Work task: Every line with "message" in it must be copied from the data.

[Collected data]
--------
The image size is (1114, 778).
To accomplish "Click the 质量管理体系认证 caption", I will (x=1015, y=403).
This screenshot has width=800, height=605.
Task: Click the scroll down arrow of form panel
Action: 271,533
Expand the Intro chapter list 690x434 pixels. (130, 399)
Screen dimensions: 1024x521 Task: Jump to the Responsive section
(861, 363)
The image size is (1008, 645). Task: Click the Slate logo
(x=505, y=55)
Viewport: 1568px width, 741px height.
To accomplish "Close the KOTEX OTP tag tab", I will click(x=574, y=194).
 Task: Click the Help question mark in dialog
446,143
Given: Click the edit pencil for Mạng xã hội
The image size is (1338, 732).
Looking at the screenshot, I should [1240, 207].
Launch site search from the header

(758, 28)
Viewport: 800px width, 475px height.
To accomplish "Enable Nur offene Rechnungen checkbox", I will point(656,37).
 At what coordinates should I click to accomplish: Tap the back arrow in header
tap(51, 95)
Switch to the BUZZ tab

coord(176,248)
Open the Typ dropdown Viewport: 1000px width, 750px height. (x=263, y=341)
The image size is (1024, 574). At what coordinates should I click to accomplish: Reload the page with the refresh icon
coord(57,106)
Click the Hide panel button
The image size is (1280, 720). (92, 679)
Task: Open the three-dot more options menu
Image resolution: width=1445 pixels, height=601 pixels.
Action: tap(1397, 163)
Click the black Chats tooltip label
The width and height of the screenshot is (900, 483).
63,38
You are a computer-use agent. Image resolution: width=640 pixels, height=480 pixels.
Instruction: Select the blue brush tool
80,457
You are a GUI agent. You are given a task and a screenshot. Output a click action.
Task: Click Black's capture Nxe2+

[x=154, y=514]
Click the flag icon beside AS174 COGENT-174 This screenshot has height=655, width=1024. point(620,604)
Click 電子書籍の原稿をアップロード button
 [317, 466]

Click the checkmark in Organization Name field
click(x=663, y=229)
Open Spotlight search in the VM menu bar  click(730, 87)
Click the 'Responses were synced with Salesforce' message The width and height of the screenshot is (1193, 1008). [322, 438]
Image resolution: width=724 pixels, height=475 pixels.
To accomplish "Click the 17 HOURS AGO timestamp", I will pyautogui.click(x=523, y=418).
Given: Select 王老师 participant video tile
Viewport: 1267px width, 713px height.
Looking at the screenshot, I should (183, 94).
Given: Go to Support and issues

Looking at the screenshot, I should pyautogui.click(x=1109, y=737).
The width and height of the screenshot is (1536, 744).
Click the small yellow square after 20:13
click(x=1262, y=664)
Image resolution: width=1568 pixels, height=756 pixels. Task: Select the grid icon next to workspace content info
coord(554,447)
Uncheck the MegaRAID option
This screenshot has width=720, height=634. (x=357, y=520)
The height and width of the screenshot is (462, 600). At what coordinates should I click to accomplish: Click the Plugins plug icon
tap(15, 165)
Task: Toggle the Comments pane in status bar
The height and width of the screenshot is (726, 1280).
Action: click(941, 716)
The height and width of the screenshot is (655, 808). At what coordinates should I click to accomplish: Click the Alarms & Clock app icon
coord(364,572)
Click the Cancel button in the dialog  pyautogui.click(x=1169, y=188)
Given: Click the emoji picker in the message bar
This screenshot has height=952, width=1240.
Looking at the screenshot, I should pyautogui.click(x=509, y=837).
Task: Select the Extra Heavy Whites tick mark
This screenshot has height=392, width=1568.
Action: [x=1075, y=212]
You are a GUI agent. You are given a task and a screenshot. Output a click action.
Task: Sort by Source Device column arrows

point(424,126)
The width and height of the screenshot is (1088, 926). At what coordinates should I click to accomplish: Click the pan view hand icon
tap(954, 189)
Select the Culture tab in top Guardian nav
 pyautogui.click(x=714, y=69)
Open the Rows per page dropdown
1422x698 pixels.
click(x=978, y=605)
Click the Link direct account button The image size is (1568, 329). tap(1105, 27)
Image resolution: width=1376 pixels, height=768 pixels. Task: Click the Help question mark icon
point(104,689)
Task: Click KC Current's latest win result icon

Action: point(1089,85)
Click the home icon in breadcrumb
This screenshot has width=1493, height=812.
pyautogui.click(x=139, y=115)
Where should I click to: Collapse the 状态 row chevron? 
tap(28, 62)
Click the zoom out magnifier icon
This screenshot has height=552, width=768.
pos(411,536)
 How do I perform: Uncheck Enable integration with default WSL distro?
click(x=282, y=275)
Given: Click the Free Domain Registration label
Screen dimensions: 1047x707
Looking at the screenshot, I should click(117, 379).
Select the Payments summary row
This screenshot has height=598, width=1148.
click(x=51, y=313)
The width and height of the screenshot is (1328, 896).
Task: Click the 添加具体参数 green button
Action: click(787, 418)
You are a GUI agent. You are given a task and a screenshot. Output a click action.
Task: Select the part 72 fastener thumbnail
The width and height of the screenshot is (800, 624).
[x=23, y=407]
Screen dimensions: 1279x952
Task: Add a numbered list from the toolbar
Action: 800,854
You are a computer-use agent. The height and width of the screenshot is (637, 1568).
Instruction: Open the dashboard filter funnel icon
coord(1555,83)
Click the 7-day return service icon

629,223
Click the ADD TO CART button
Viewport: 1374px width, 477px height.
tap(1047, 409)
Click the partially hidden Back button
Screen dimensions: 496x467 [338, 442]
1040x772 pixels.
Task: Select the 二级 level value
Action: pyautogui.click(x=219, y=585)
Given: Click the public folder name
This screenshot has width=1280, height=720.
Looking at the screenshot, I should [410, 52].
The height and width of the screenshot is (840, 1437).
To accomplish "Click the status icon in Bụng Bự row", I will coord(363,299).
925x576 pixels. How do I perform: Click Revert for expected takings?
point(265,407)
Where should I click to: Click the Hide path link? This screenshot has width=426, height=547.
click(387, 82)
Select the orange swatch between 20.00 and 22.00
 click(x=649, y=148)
--------
Task output:
Click the 'Responses were synced with Salesforce' message The width and height of the screenshot is (1193, 1008). [322, 438]
Given: Click the emoji picker in the message bar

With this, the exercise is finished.